- [Exercise instructions]:
a - Reproduce the part of the passage on The Princess Diaries series that starts with "The series is" and goes on through "Regent of Genovia.".
b - Pick up the passage on The Princess Diaries series after its final sentence and keep writing.

* START Text excerpt *

The Princess Diaries is a series of epistolary young adult novels written by Meg Cabot, and is also the title of the first volume, published in 2000. The series spent 48 weeks on the New York Times Children's Series Best Sellers List. The series revolves around Amelia 'Mia' Thermopolis, a teenager in New York who discovers that she is the princess of a small European principality called Genovia. The series follows Mia's life throughout high school in the 2000s and juggling regular teenage life with being a royal princess.
The books are noted for containing many popular culture references from the 2000s that influence some of the plot.

Meg Cabot quotes the series' inspiration on her website stating: "I was inspired to write The Princess Diaries when my mom, after the death of my father, began dating one of my teachers; they later went on to get married just as Mia's mom does in the book! I have always had a 'thing' for princesses (my parents used to joke that when I was smaller, I did a lot of insisting that my 'real' parents, the king and queen, were going to come get me soon, and that everyone had better start being a lot nicer to me) so I stuck a princess in the book just for kicks... and voilà! The Princess Diaries was born."

The latest published book in the series, The Princess Diaries, Volume XI: Royal Wedding was released in 2015 following the launch of a spin-off series for tweens. Mia's half-sister Olivia made her debut in From the Notebooks of a Middle School Princess, released in May 2015. A new book, The Quarantine Princess Diaries, is scheduled to be published in March 2023.

Setting

The series is set primarily in the Manhattan borough of New York City. Some books take place in Genovia, a fictional European country. Genovia is a principality between France and Spain ruled by Mia's father, Prince Philippe Renaldi, and by Mia's grandmother, Dowager Princess Clarisse Renaldi.

Characters

Mia Thermopolis
Amelia Mignonette Thermopolis Grimaldi Renaldo (Amelia Mignonette Thermopolis Renaldi in the Movies), Princess of Genovia is the protagonist of the series. She is the daughter of Helen Thermopolis, a painter, and Philippe Renaldo, the crown prince of Genovia. Mia is also the current Princess Regent of Genovia.

Mia is sometimes shy and has a down-to-earth personality, though on occasion Mia shows herself to be quite sarcastic and sly. Throughout the series she is very self-critical of herself, describing herself as flat-chested, taller than most girls at 5-foot-9, and with embarrassingly large feet. She also has a tendency to over-analyze things and worry too much. 

In Disney's The Princess Diaries 2001, Mia (who was portrayed by Anne Hathaway) is aged 15, unlicensed, and owns a 1965 Mustang. She has similar qualities, but her father dies two months prior to where the movie begins, and her last name is Renaldi instead of Renaldo. She lives in San Francisco instead of New York.

* END Text excerpt *
* START Data lines *

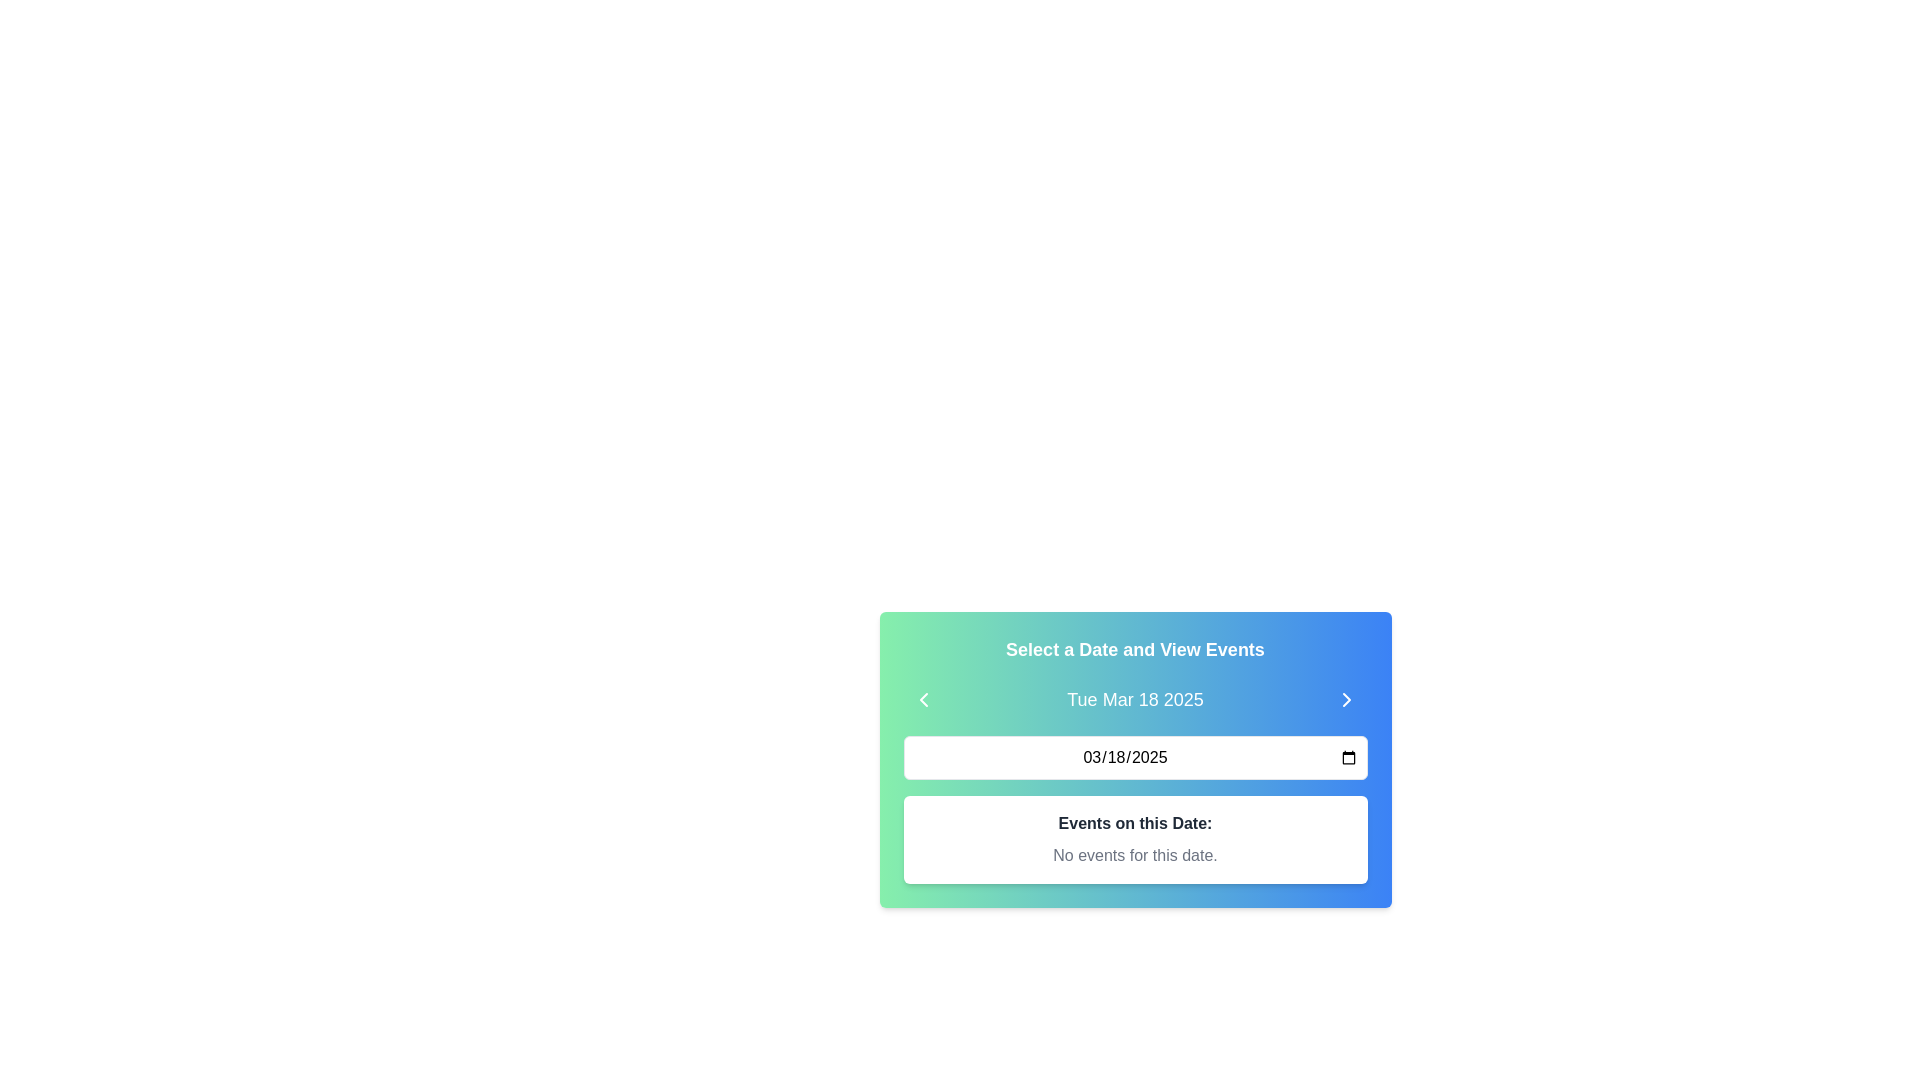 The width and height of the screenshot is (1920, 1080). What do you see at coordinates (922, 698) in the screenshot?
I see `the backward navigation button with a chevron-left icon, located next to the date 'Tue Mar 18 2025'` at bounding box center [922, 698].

* END Data lines *

- [Answers provided]:
a -
The series is set primarily in the Manhattan borough of New York City. Some books take place in Genovia, a fictional European country. Genovia is a principality between France and Spain ruled by Mia's father, Prince Philippe Renaldi, and by Mia's grandmother, Dowager Princess Clarisse Renaldi.

Characters

Mia Thermopolis
Amelia Mignonette Thermopolis Grimaldi Renaldo (Amelia Mignonette Thermopolis Renaldi in the Movies), Princess of Genovia is the protagonist of the series. She is the daughter of Helen Thermopolis, a painter, and Philippe Renaldo, the crown prince of Genovia. Mia is also the current Princess Regent of Genovia.

b -
Clarisse Marie Grimaldi Renaldo, Dowager Princess of Genovia
Clarisse Maria was formally known as Clarisse Marie Grimaldi Renaldo, Dowager Princess of Genovia.

Clarisse is the dowager princess of Genovia and Mia's paternal grandmother. Mia refers to her as "Grand-mère" (French for "Grandmother"). As a young woman, she married Prince Rupert Renaldi and had two sons. She speaks French most of the time, but she can also speak English; however, she disdains English as a vulgar language. She is almost always accompanied by her miniature poodle, Rommel, who is notable for having a severe case of OCD that causes him to lick his own fur off. She smokes often and enjoys drinking sidecars. She is not hesitant about lying or manipulating others in order to get her own way.

Lilly Moscovitz

Mia's best friend since kindergarten, Lilly is a highly intelligent and opinionated person who has her own public-access television show, titled Lilly Tells It Like It Is, in which she discusses political and social issues. By the end of the series, her TV show is picked up by a network and is apparently very popular in South Korea. Lilly is not considered to be very pretty; Mia often describes her face as being "squashed in like a pug's". However, she has a well-developed figure.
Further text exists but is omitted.